Many studies have addressed the variability of VAR2CSA sequences. Although most have studied variability at the level of the entire domain, a few studies have investigated the basis of variability of DBL domains in depth , , , . Here, we have described DBL6ε, the most variable of the six DBL domains of the VAR2CSA adhesin. This domain is of particular interest and relevance as it is subjected to an uncommonly high selection pressure. After alignment and tree analysis of complete DBL6ε domain sequences, no consensus sequence is evident. As already observed, further detailed DBL6ε sequence analysis reveals that these domains are mosaics constituted of highly conserved blocks alternating with seven highly variable blocks on the surface of the structure model. Local alignment analysis of these variable blocks revealed that their variability is not due to random mutations on a single consensus sequence. In each VB, four or five groups are represented by a highly conserved consensus sequence that emerges from alignments, their permutation generating the high DBL6ε variability. Within these groups, variability is introduced by insertions, deletions or by conservative mutations.

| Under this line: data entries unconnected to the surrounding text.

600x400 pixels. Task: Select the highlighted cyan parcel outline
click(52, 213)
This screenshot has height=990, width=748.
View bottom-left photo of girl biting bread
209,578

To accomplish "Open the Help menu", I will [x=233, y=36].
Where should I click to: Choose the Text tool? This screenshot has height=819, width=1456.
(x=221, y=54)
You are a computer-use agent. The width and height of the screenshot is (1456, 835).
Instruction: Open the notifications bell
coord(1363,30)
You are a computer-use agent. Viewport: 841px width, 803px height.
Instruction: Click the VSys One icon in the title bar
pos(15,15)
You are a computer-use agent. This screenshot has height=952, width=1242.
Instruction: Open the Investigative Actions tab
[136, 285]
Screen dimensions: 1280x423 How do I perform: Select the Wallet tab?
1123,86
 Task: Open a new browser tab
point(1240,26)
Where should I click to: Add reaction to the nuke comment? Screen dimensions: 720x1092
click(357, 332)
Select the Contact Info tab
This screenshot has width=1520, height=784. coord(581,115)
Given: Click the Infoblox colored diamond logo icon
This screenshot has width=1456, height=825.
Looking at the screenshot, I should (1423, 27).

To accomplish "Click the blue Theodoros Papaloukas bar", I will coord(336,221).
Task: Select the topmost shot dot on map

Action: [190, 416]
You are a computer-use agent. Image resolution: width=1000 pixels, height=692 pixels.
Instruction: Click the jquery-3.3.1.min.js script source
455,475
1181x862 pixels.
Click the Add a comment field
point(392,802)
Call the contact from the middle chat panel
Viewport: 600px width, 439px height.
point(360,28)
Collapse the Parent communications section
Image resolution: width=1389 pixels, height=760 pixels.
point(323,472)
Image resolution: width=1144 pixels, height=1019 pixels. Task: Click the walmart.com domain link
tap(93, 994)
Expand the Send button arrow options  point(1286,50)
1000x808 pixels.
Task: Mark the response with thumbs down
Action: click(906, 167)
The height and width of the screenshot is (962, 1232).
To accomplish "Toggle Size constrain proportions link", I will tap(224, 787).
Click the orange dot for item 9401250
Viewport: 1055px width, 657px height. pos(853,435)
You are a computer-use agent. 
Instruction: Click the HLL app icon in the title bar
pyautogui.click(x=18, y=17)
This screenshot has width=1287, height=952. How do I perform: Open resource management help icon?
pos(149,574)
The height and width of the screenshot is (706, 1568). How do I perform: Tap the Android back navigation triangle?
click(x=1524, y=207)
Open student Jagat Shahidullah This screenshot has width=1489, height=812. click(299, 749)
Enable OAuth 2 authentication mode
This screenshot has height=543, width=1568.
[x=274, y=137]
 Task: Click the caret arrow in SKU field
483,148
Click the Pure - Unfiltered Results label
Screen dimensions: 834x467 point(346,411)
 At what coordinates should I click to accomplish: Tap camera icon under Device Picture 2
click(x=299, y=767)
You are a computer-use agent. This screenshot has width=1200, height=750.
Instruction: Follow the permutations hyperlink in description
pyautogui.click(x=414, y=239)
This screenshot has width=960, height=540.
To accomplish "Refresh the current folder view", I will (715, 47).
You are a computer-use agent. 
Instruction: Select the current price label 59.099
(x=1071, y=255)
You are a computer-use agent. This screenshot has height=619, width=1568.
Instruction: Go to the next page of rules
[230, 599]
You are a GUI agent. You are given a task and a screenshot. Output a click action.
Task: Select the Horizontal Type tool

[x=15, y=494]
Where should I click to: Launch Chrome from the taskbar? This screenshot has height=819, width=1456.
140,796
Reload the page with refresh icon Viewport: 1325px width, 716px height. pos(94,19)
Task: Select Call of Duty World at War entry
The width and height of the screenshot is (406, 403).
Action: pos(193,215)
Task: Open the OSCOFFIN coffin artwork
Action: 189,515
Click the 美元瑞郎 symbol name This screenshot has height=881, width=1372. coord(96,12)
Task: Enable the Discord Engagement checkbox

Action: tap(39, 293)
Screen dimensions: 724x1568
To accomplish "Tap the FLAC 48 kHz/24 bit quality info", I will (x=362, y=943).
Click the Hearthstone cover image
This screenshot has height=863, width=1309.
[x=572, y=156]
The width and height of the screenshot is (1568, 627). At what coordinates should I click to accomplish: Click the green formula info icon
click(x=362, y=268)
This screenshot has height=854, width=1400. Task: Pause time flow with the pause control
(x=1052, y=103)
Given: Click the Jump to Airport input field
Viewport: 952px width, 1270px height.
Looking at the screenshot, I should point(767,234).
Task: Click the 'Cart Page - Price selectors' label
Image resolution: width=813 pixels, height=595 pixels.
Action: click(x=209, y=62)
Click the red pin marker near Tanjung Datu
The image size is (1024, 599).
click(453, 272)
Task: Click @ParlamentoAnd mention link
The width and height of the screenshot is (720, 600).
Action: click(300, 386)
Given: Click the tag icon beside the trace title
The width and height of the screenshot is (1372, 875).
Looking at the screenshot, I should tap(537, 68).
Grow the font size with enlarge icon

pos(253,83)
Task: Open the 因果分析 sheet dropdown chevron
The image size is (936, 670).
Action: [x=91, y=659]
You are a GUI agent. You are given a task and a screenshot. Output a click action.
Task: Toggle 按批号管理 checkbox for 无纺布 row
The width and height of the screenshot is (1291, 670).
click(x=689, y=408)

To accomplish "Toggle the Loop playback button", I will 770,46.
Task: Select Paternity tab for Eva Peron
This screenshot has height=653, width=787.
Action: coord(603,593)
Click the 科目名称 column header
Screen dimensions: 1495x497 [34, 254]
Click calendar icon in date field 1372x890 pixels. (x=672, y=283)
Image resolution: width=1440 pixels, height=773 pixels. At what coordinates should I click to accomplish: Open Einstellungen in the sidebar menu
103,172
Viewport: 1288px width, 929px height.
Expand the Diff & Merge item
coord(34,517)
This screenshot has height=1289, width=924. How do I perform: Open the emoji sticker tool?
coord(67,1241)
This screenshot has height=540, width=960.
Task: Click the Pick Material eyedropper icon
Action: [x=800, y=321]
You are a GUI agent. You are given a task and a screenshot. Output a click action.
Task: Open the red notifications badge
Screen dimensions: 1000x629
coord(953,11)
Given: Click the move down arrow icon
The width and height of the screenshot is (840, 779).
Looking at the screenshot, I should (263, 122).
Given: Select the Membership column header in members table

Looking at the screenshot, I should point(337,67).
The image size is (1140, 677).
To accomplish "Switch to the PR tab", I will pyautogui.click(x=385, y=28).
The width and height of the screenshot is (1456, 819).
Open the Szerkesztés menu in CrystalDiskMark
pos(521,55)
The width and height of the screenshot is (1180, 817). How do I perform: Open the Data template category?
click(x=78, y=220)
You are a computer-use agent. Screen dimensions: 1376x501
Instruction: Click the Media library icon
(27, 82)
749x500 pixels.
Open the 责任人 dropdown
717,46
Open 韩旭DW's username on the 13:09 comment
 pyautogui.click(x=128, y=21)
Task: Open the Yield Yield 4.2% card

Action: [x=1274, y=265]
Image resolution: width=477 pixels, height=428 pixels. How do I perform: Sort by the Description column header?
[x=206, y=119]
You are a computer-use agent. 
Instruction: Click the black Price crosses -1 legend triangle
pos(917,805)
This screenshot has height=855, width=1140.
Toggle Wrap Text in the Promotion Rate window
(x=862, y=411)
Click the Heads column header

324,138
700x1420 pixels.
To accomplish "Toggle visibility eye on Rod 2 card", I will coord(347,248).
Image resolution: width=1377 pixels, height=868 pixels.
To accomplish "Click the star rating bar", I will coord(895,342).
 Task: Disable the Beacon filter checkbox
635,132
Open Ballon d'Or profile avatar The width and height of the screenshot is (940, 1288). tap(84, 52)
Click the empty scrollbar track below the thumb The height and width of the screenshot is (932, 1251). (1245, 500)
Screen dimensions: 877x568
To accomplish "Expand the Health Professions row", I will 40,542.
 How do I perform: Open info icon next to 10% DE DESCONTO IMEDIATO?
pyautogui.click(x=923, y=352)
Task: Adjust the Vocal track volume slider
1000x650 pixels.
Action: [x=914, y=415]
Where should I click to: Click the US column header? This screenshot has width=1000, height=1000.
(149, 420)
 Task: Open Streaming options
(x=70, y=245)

We performed alignment and tree building to elaborate a new approach to analyse the variability of sequences presenting more than one consensus sequence. Graphical and histogram representations, combined with ELISA experiments, allowed identification of these groups and their representative consensus sequences, and evaluation of their variability. Most VB are weakly variable since only a few mutations were observed within their consensus sequences, as observed for VB5. For VB6, eight consensus sequences that represent only 80% of the parasites were counted but only few residues are mutated within each group. VB3 is the most variable since five consensus sequences were found with low APPI (Table 4). The high variability apparent in the DBL6ε domain is due to three factors: the mosaicity of its sequence, the presence of various consensus sequences and the low variability within the groups. We determined the most frequent consensus sequence in the population. The study of all consensus sequences of each VB will allow determining which one should be dominantly recognised by antibody. Finally these results should simplify future research of dominant epitopes by reducing the number of possible sequences to be studied.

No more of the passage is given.